L’inquiétude est palpable au sein de l’agence régionale de santé. Et si ses responsables se refusent à tirer des plans sur la comète, la découverte d’une douzaine de cas de variants du Covid-19, dont deux confirmés de variant Delta, est prise très au sérieux.
« On ne sait pas ce qui va se passer mais on peut comparer à des situations comparables, comme la Guadeloupe et la Martinique, et on voit que sur ces territoires ça démarre vite. On est peut être à la veille d’une 4e vague » prévient Julien Thiria, directeur de la santé publique à l’ARS de Mayotte.
Pour rappel, deux cas de variant avaient été identifiés la semaine dernière. Des tests ont été menés dans tout l’entourage de ces deux patients. Parmi eux, plusieurs cas se sont avérés positifs, et le criblage, un séquençage grossier réalisé à Mayotte en amont d’un séquençage plus précis qui nécessite un envoi d’échantillon à Paris, confirme qu’il s’agit bien d’un variant. Résultat, « à notre connaissance on a 9 cas jusqu’à hier plus 3 à ce jour, soit 12 cas de variant selon le criblage », indique Julien Thiria. La plupart de ces cas sont liés à des retours de métropole. » Ce sont des cas qui reviennent de métropole où 90% des cas sont maintenant liés au variant Delta, on a donc de fortes présomptions de variant Delta. On relève deux clusters autour de personnes revenant de métropole et qui ont contaminé proches, amis ou collègues de travail. On se rend compte que jusqu’à 5 à 6 personnes sont touchées autour d’un seul cas, on considère que c’est 2x plus que la souche initiale. Il y a donc des transmissions sur le territoire de Mayotte » poursuit le responsable.

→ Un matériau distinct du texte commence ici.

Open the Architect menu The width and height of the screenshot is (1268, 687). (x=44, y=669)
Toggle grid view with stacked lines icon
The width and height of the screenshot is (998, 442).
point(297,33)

« Ce qui nous surprend c’est qu’on trouve beaucoup de positifs dans l’entourage, et notamment dans un entourage qui n’est pas très proche. Dans une famille où on a fait 6 prélèvements autour du porteur du variant, on a trouvé 5 positifs, il semble donc bien plus contagieux » corrobore la directrice générale de l’ARS Dominique Voynet.
L’inquiétude provient aussi du fait que « les cas sont découverts essentiellement chez des personnes asymptomatiques » complète Dominique Voynet.
« On se demande si on n’est pas dans une situation comparable à la Martinique et la Guadeloupe où les choses ont frémi aussi avant d’exploser avec plus de 1000 cas pour 100 000 habitants » poursuit-elle, soucieuse « d’alerter la population. Nous n’avons collectivement pas intérêt à l’insouciance ».
Autre indicateur à surveiller : les consultations.
« Après des semaines où nous n’avions constaté aucune consultation pour Covid à l’hôpital ni hospitalisation, on voit depuis le début de la semaine des personnes qui se présentent avec une symptomatologie évocatrice de covid » note aussi la directrice. Les tests effectués pourraient bien vite gonfler les chiffres fournis ce mardi.
« Tous ces éléments épars nous disent qu’il faut renforcer la vigilance. La nouvelle vague progresse très vite avec le variant Delta. Le fait qu’il soit arrivé à Mayotte nous préoccupe beaucoup » conclut Dominique Voynet.
Vers un tour de vis sanitaire ?
Dans ces conditions, des mesures sembles inévitables à plusieurs échelles.
« Nous mettrons en place le pass sanitaire par étapes et dans des conditions adaptées à Mayotte. C’est important de commencer à expliquer à quoi ça sert, comment on s’en dote. Un travail de sensibilisation devrait bientôt commencer au cas où la situation viendrait à se dégrader » prévient-elle. Mais les mesures prioritaires sont celles qui ne peuvent venir que de chacun. Gestes barrières, port du masque, et vaccination.
« Il est nécessaire d’avoir en tête qu’un des meilleurs moyens qu’on a d’endiguer le virus, c’est le vaccin, une étude prouve que la vaccination est efficace à plus de 80% sur le risque de transmission, il y a un grand intérêt collectif » plaide le Dr Maxime Jean, infectiologue à l’ARS. Pour les voyageurs, « une septaine avec un dépistage à J7 est très fortement recommandé pour les voyageurs qui reviennent de métropole ou de la Réunion où circule le variant Delta » complète Julien Thiria, alors que Dominique Voynet se dit « préoccupée par un relâchement général » sur le territoire, qui reste « le département français le moins concerné par l’épidémie ».